The $15\times 15{ \text{cm}}^2$ data for each energy were extracted for comparison. Once again data are normalized to each respective $d_{\text{max}}$ value. The results are displayed in Fig. 5.

Figure 5.

Fractional depth dose as a function of depth and energy for a $15\times 15 \text{cm}$ field size, without a block tray in place.

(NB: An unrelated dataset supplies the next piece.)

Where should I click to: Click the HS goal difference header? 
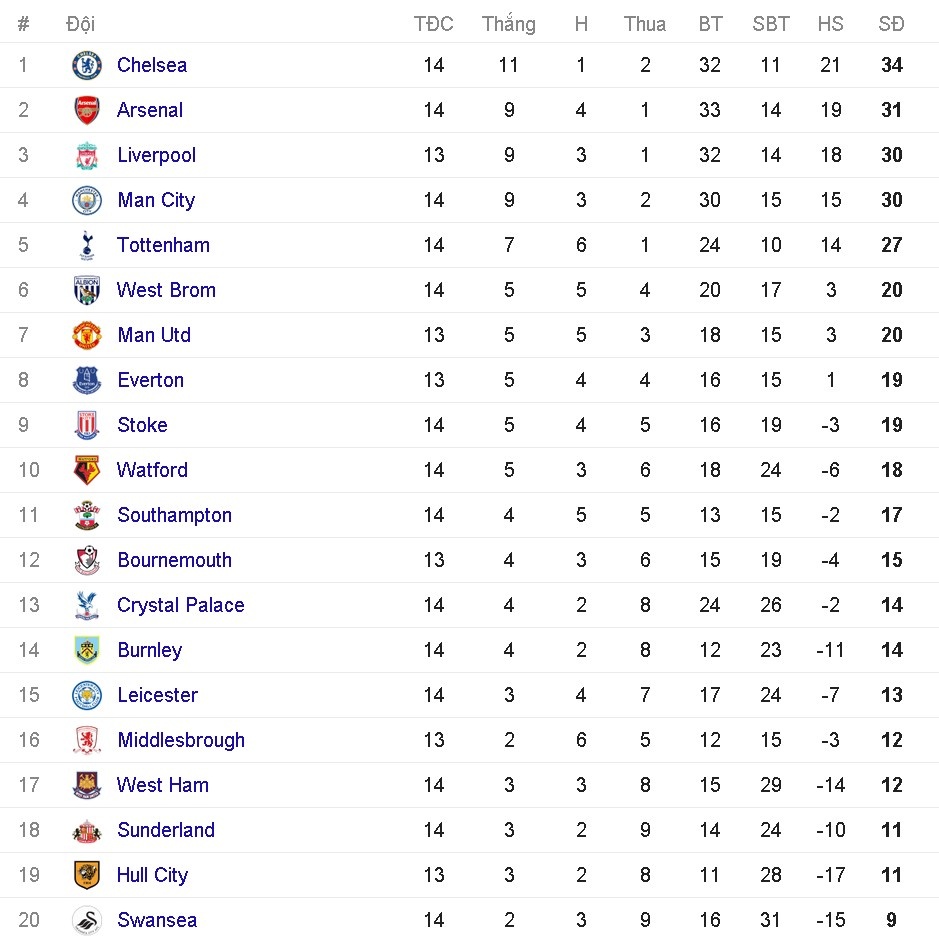(x=830, y=24)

DISCUSSION AND CONCLUSIONS

The measured buildup curves have been used to validate TP calculations and guide bolus decisions. Overall the FDD at surface $({\text{FDD}}_0)$ and buildup doses were very similar to published data. One point of interest is the relatively low 10 MV surface doses. This is most likely due to the two‐tier flattening filter system employed for the 10 MV beam. Also of special interest was the 6 MV dependence of ${\text{FDD}}_0$ on SSD. The constant ${\text{FDD}}_0$, independent of SSD, is likely a reflection of the distal location of the 6 MV flattening filter, placing the source of scattered electrons and photons further from the target and thereby creating a smaller solid angle of head scatter. In terms of dependence on attenuation devices, it is of interest that the influence of the block tray on surface was minimal for 6 MV beams compared with prior reports, with only a minimal increase (3% absolute increase), but was consistent compared with prior reports for 18 MV photons (6% absolute increase). This is due to the relatively thick (9 mm) lexan tray compared with other machines' 6 mm trays. This thick tray absorbs a greater percentage of low energy scattered electrons and photons for 6 MV photons compared to the 18 MV beam. This same scenario is even more evident for the steel universal wedge whereby the wedge acts as both an generator and absorber of head scatter. The result is a greater absorption for 6 MV compared with 18 MV photons. In general, the Precise linac delivers lower surface dose for 6 and 18 MV photons compared with a similar vintage Varian machine, with the exception of attenuated 18 MV photons.